The tech rose from his chair and stepped closer to the monitor. A second sound joined the clamo
r of the alarm. The rhythm of the lights changed. “Six, now seven,” said the tech, pointing to an array of numbers and tall orange bars. The tech gritted his teeth, then calmly stated, “This has to be an earthbound spoof. We’re reading a series of primes sixty-eight digits long, longer than what we sent.”
“How sustainable?” Riggins shouted.
“Eighty seconds. I’ll secure the backup line.”
The mood of the dozen or so men changed palpably. Riggins pulled his phone from his pocket. “I’ll call the Op Center down the hall.” Into his phone, he said, “Yeah, you’re seeing it? Seven at this point? Anything that—”
“Status normal but we’re not triangulating the source well. Abnorm unchanged.”
A side door that Aki had barely noticed swung open quickly.
“It’s a breach,” barked a large man who looked upset.
“Tom, we’re at… oh.” Watching him speak, then watching him lean back against the wall, Aki could imagine how Dan Riggins felt.
“Phreaked. False positive through an audio channel.”
The large man waved Director Riggins and Aki toward him, then grunted that they should follow him through the door. Unsure where she was at first, Aki realized it was this man’s office and also where the parallel supercomputer was housed, protected by a soundproof glass partition.
“You scanned the terminals in the building?”

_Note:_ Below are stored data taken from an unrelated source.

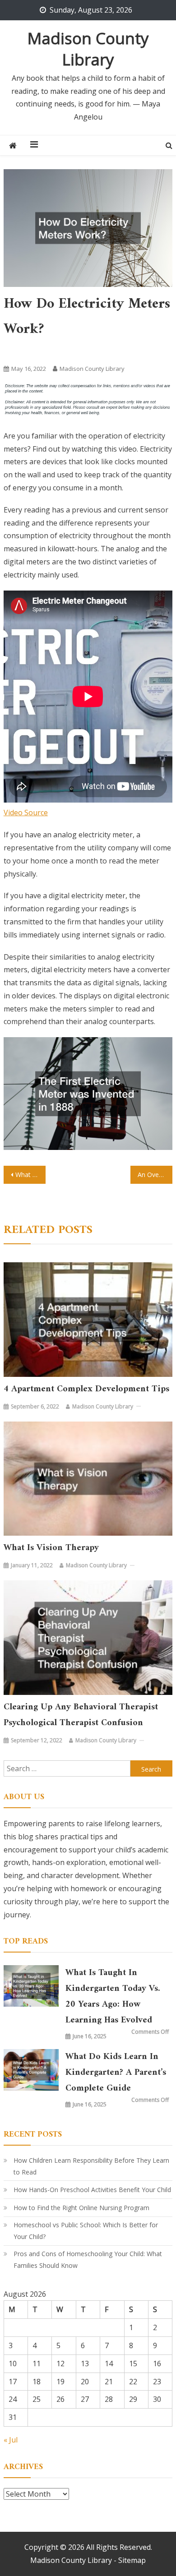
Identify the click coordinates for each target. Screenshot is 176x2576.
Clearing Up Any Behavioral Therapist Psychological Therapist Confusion (81, 1715)
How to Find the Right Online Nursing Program (81, 2207)
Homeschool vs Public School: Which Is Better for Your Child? (86, 2231)
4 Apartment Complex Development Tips (86, 1389)
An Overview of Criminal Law (155, 1174)
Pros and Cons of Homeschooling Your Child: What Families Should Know (88, 2259)
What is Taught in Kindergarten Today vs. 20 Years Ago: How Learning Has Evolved (112, 1996)
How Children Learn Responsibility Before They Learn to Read (91, 2166)
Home (15, 351)
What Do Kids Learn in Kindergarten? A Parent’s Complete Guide (115, 2072)
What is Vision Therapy (51, 1548)
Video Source (26, 812)
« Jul (11, 2440)
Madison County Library (88, 49)
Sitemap (132, 2560)
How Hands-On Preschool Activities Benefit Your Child (92, 2189)
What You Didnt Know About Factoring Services (30, 1174)
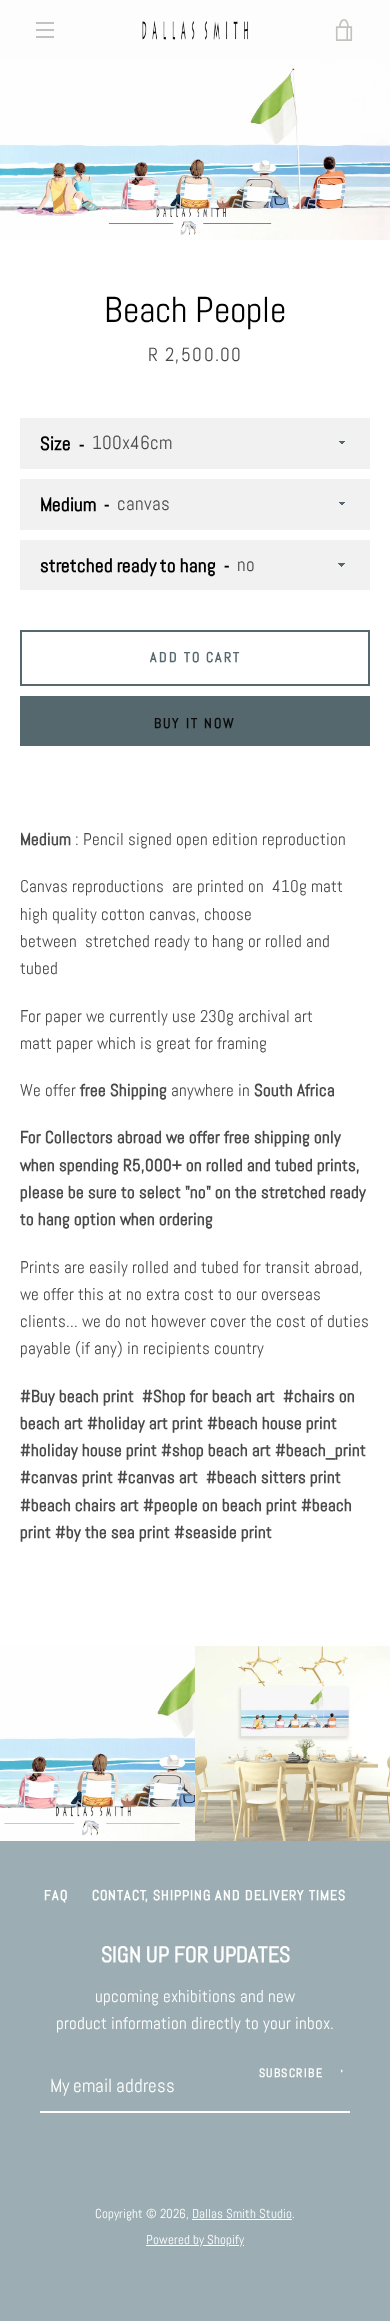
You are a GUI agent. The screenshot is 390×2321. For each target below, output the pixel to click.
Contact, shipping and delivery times (219, 1895)
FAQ (56, 1895)
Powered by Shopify (195, 2239)
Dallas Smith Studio (242, 2213)
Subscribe (291, 2073)
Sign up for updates (195, 1954)
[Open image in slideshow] (195, 150)
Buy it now (195, 723)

“I’m one of three people who’re authorized to go outside the intranet, and there are maybe three others who work in the building and would be able to chew through the security walls,” said the man that Dan had called Tom. Aki concluded that Tom was some sort of sysadmin. “I loaded a sniffer. This was done using a keystroke logger on a news server. It shouldn’t have been able to get in from there but someone squirmed in through a back door. It’s always social engineering. I bet the hacker got multiple morons to divulge their passes and then pretexted or baited.” Tom swore and punched his desk hard. Aki stepped as far away from him as she could considering the small dimensions of the room.